SpaceX buys Cursor creators for $60 billion: four MIT students became billionaires in just four years
The tech industry regularly produces stories of rapid success, but even amid the AI boom, the news of SpaceX acquiring the Anysphere startup stands out. SpaceX has announced the acquisition of Cursor, a popular AI-powered code editor, in a deal valued at $60 billion. The payment will be made in shares, with the closing expected in the third quarter of 2026.
At first glance, the figure looks enormous even by Silicon Valley standards. But even more impressive is the company’s journey. Just four years ago, Cursor was a student project built by a small group of young developers. Today, its founders are officially among the most successful entrepreneurs of the AI generation.
Anysphere was founded by four MIT students – Michael Truell, Sualeh Asif, Aman Sanger, and Arvid Lunnemark. They dropped out of university to focus entirely on building a new tool for programmers.

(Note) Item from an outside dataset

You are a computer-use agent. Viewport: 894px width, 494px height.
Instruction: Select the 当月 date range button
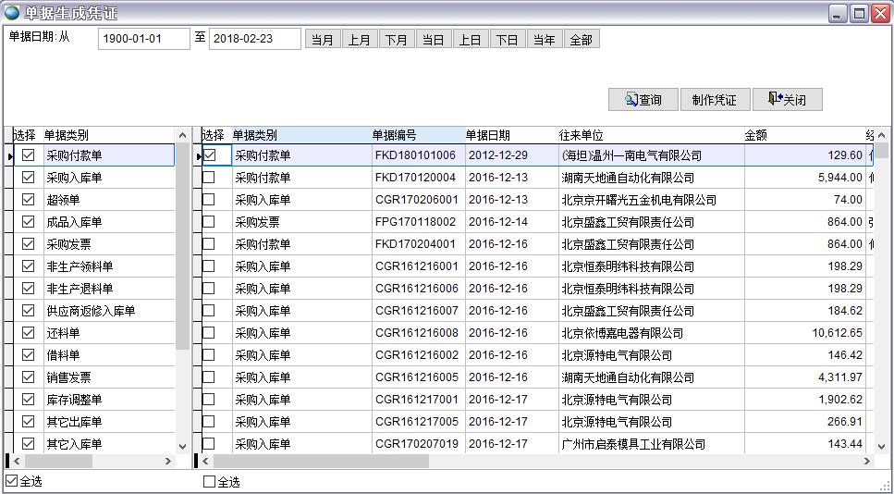coord(323,40)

The idea turned out to be perfectly timed. As the world rapidly adopted generative AI, the team introduced Cursor – a next-generation code editor built on top of Visual Studio Code and enhanced with a powerful AI assistant.

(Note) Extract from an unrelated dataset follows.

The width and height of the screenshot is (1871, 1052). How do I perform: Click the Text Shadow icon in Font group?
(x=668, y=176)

Unlike traditional editors, Cursor does not just help write code. It can analyze entire projects, explain errors, suggest fixes, generate new features, and effectively act as a full programming assistant. This led to explosive adoption among developers.
The results were striking. By late 2025, the company’s annual revenue exceeded $1 billion. In a recent funding round, Anysphere raised $2.3 billion at a valuation of $29.3 billion. Even then, all four founders were already paper billionaires.
However, the real story of the deal began long before the official announcement.
In spring 2026, SpaceX and Anysphere announced a strategic partnership. The companies began joint work on training new AI models using the Colossus supercomputer. At the same time, an option was revealed allowing SpaceX to acquire the company for $60 billion or pay $10 billion in compensation if it declined the deal. Many analysts at the time considered the acquisition almost inevitable. And that is exactly what happened. In June, SpaceX officially exercised the option and fully acquired Anysphere.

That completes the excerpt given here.